» **TEXTE À LIRE**:
Maintenant ou jamais

Lors du dernier Micro Salon de l’AFC, Patrick Leplat m’a proposé pendant la projection de Panavision de présenter quelques images du film de Serge Frydman Maintenant ou jamais (qui s’appelait alors Juliette). Le film a été produit par Nord Ouest avec Leila Bekhti, Nicolas Duvauchelle et Arthur Dupont.

A chaque fois que j’ai l’occasion de parler de ce film, la simple mention de son titre résonne de manière très spéciale comme si chaque évocation prenait un ton solennel, c’est « Maintenant ou jamais » !

Le Micro Salon cette année a été pour moi un événement rare. C’est à cette occasion je crois que spontanément Laurent Dailland et Eric Guichard (avec qui nous venions de faire une conférence à l’Idiff) ont eu la gentillesse de me proposer leur parrainage. Je leur en suis très reconnaissant. J’ai très vite accepté. Dans un second temps je me suis demandé : Est-ce le bon moment ? Je suis un jeune chef opérateur n’est-ce pas présomptueux ?
L’exercice même auquel je me livre est délicat. Présenter dans la Lettre de l’AFC mon travail sur ce film. Comme beaucoup, j’y ai mis beaucoup d’énergie, je ne voudrais pas que trop de cet enthousiasme ne transparaisse dans ce billet et ne me fasse passer pour quelqu’un de trop imbu de son travail. Nous le savons, cette passion peut tous nous transporter et nous amener à nous dépasser ou à simplement découvrir des styles auxquels nous ne nous attendions pas.

Ma première rencontre avec Serge Frydman a tout de suite posé les bases d’une relation particulière que nous continuons à entretenir. Nous avons très vite abordé le goût que nous avions tous les deux pour les films américains des années 1960-70 tels que Klute, Les Hommes du président, The Parallax View, d’Alan Pakula, Serpico et Un après-midi de chien, de Sidney Lumet, ou encore The Long Goodbye, de Robert Altman… Nous avons beaucoup discuté du travail de Gordon Willis dans Klute. Un des chefs opérateurs de mon panthéon personnel. Sa disparition en mai dernier m’a beaucoup ému.

Nous avons très vite voulu que le film soit emprunt de l’énergie de cette période où des films de studio se sont affranchis des décors fabriqués et sont sortis tourner en décors naturels. Il s’est passé à cette époque un phénomène très particulier qui a amené une grande fraîcheur et un renouveau des genres cinématographiques.

» **EXERCICE COURT**: Pour chaque affirmation, dites si elle concorde avec le texte à lire et citez les mots exacts du texte qui le montrent : (a) Le film portait auparavant le titre Juliette. (b) Le film a été produit par Panavision. (c) Gordon Willis a disparu en mai dernier. Appuyez-vous uniquement sur le texte.

» **DONNÉES RECUEILLIES**:
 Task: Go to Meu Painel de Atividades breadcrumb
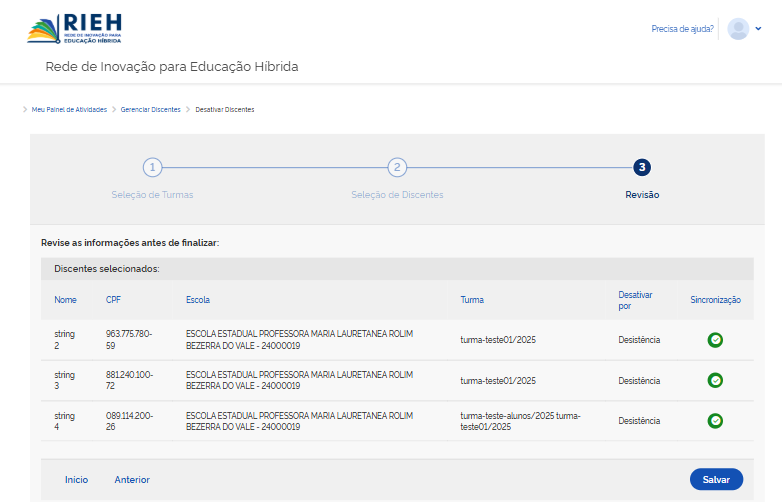(x=69, y=109)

» **SOLUTION COMPLÈTE**:
(a) Oui : « qui s’appelait alors Juliette ».
(b) Non : « Le film a été produit par Nord Ouest ».
(c) Oui : « Sa disparition en mai dernier ».